Apple is the sixth U.S. company that has ever crossed the threshold, according to data compiled by Standard & Poor’s. The others are Microsoft Corp. (MSFT), General Electric Co. (GE), Cisco Systems Inc. (CSCO), Intel Corp. and Exxon Mobil Corp. (XOM), in chronological order.
As the CHART OF THE DAY shows, all five companies were below $500 billion a year after reaching that pinnacle, according to data compiled by Bloomberg. GE was the only one to surpass that value afterward.
“Getting there is hard,” Howard Silverblatt, a New York- based senior index analyst at S&P, wrote yesterday in an e-mail. “Staying there is harder.”

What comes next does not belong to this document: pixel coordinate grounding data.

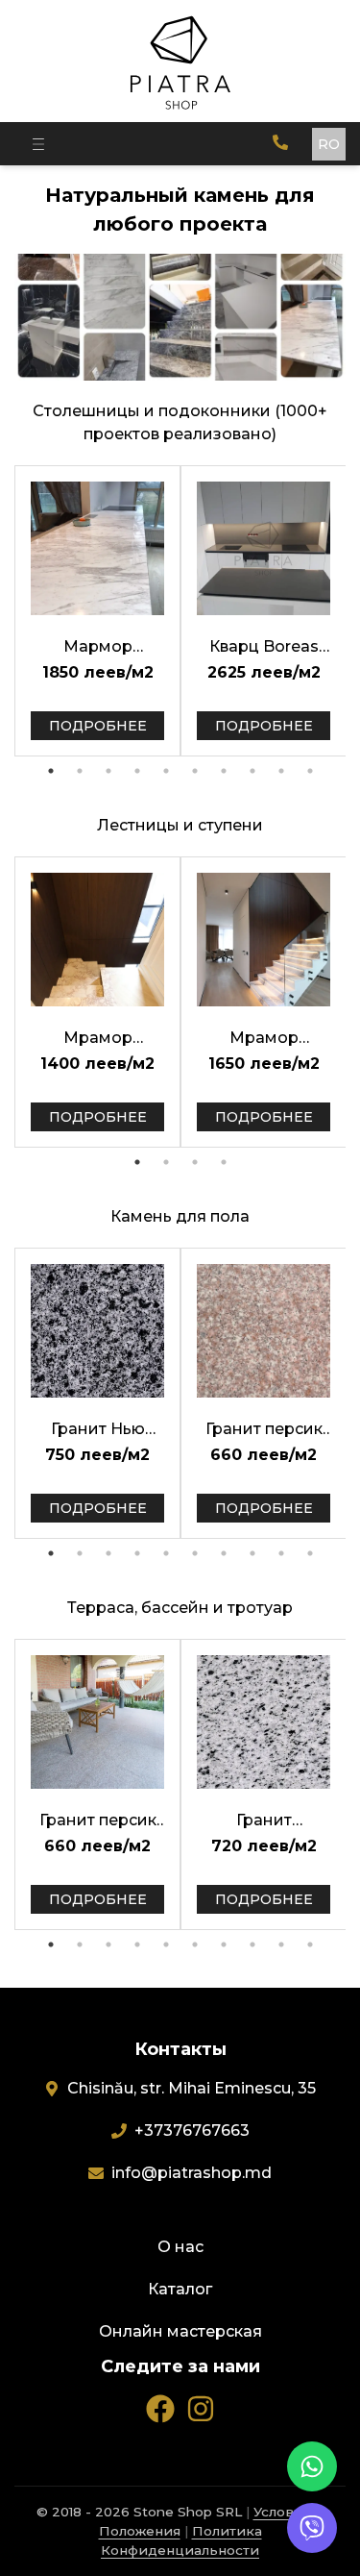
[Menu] (38, 143)
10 (310, 770)
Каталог (180, 2289)
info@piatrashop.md (191, 2173)
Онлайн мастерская (180, 2331)
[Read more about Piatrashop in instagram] (200, 2408)
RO (329, 144)
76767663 (192, 2130)
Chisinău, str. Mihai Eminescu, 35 (191, 2088)
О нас (180, 2247)
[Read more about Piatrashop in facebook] (160, 2408)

GE’s market value exceeded half a trillion dollars for the first time on Dec. 20, 1999, based on closing stock prices. The capitalization of the industrial-products and financial-services company fell below that level on Dec. 19, 2000. It was above the threshold in May and June 2001, peaking at $530.4 billion before dropping again.
Exxon Mobil had the second-longest time gap, nine months, between its first and last close at more than $500 billion. The comparable gap for Microsoft was 8 1/2 months, while Cisco’s was two weeks. Intel only surpassed that amount twice, on Aug. 23 and Aug. 31, 2000.